> As for OS, there was an article in one of the magazines that opined that
> vis-a-vis NT, "The honeymoon is over." I have heard many a nightmarish
> tale about NT4.0 being unable to run on otherwise perfectly good
> hardware, and huge mountains of software that runs under win95 but
> refuses to under NT4. I may be a unix bigot, but if NT is the answer,
> it must be a stupid question.
While I don't agree with everything in your post, I have to agree with
you here. IMHO, NT4 was a mistake. Probably because they rushed it.
IME, NT3.51 was a much better [i.e. stable] product. Articles in
trade mags I have read show that an overwhelming majority of IS
managers are still running NT3.51, and are wary of NT4 after hearing
of others' reports of NT4 instability.
MS should have released the shell preview (makes NT3.51 look like
Win95) as an add-on to NT3.51, then waited for the feature set in NT5
to become available before making the new release.
Water under the bridge now, though.
> What would make Unix' future? Scott MacNeily can whine about Microsoft
> desktops wasting monumental amounts of admin time and energy if he
> likes, but unix will die without applications. If WABI or Wine can
> run Office-95, then that's one way. If not, then Sun or someone else
> needs to make an office productivity suite for Unix. It is in the
> application arena that an OS lives or dies. If applications are
> as plentiful and priced equally ($300 for Word and $1500 for
> Framemaker?!), then at long last the OS wars will be fought on
> even footing.
Companies like Applix are selling comparable products. Sure, all I
ever used MS Office for was writing documentation using Word and doing
spreadsheet analysis using Excel. Some database work with Access, but
I'm much more in favor of Oracle or PG95 for my database needs.

▶ **The problem**: Continue the post about NT4 and the future of Unix from its last sentence. The lines that come next are from a different source.

▶ **Data segment**:
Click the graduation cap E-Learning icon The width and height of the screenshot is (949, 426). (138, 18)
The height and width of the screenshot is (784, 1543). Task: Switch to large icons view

▶ **Exercise result**:
ApplixWare from Applix/Redhat suits my needs, and I find it easier to
use. It looks and feels a lot like MS OFfice, so it was easy to learn
(I never even cracked open the manual.) Screen shots on
http://www.redhat.com. Not to mention it's faster on the same
hardware than MS Office (P-100, 16MB ram.) After I beat TIE Fighter
one more time under Win95, I'll reformat my Win95 partition and mke it
a data area.
Quote:> But Unix' achiles heel is that its compatability is only at source
> level. Each CPU requires its own compiler, and each OS requires its
> own libraries. This, truly, is POSIX's next task - Application
> independence at the shared library level. If I have an x86 ELF
> binary, it should not matter what OS it was compiled on, I should
> be able to run it without modification or without fetching the
> libraries from somewhere. Unix is heading in this direction,
> but the quicker it gets there, the quicker it will be seen as an
> equal platform. And the quicker the applications will be ported
> to it.
IMO, the Java virtual machine will go a long way here. It goes beyond
UNIX-to-UNIX. As I understand the issues, a Java binary will run on
any system that supports the JVM. I think Corel
(http://www.corel.com) has a beta out of the Corel office for Java.
And Linux (for one) supports running Java binaries as though they were
native binaries. Now THAT'S a powerful feature.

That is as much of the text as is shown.